Por Javier Terrero, Cronista y Coordinador de Talleres
Meteora tiene un deje de serranía de Cuenca en un principio. Un pueblo frío y vacío, como despertándose, acoge a una expedición expectante. El eco de las pisadas resuena sobre el asfalto, junto a las indicaciones de monitores y equipo técnico, encargados de conducir al grupo en la antesala a la gran aventura, el Olimpo.
La expedición se aleja de la última línea de casas y se adentra entre las montañas, redondeadas y lisas. Un pequeño sendero empedrado, entre los árboles, sirve de guía en la ascensión, algo cansada, hasta la zona de monasterios.
En lo alto de una montaña, la más elevada, reposa Meteora, el nombre del santuario ortodoxo más imponente de la zona. Todas las expedicionarias se cubren con faldas largas antes de entrar, hasta los tobillos.

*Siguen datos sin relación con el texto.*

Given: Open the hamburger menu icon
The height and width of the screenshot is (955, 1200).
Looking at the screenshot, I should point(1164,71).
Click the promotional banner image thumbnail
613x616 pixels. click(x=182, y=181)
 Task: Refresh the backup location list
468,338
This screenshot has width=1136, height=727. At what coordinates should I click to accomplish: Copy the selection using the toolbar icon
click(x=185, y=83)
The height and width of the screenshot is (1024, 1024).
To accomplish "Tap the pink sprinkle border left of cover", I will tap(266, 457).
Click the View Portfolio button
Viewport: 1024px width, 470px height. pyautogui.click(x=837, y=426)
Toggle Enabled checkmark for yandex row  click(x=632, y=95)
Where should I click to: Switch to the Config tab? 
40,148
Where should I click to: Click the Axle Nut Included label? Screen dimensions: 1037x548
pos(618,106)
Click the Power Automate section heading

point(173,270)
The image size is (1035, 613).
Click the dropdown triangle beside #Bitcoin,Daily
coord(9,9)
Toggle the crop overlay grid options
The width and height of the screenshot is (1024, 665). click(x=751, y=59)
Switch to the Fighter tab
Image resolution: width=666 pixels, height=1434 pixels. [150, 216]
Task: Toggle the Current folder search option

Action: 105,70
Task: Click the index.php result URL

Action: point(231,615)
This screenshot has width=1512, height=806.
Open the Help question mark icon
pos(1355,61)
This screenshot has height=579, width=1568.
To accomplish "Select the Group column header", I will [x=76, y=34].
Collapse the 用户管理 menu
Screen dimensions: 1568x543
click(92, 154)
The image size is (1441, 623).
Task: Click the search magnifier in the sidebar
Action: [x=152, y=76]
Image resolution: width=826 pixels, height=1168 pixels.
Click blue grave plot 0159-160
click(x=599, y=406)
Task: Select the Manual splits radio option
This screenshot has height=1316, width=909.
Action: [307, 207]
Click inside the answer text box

Adentro del pequeño monasterio, un ventanuco bajo descubre una pequeña sala, un osario, las calaveras resplandeciendo al calor de una vela. A la derecha, una puerta nos conduce a la capilla ortodoxa, en constante contradicción de estilos, como es propio del género, con una arquitectura tendente al románico y unos interiores recargados, horror vacui.
Entre otras maravillas, este monasterio convertido en museo esconde antiguos manuscritos de época medieval y una terraza desde la que se divisa Kalambaca entre las montañas, todos los monasterios menores que lo rodean. En lugares como aquel, donde la vida te sobrecoge, con el viento golpeando sus rostros, muchos de los expedicionarios conectan con una parte de sí mismos que desconocen.
Tras descender de nuevo al punto de partida, los expedicionarios disfrutan de un tiempo libre, como descanso por su esfuerzo en el día de hoy.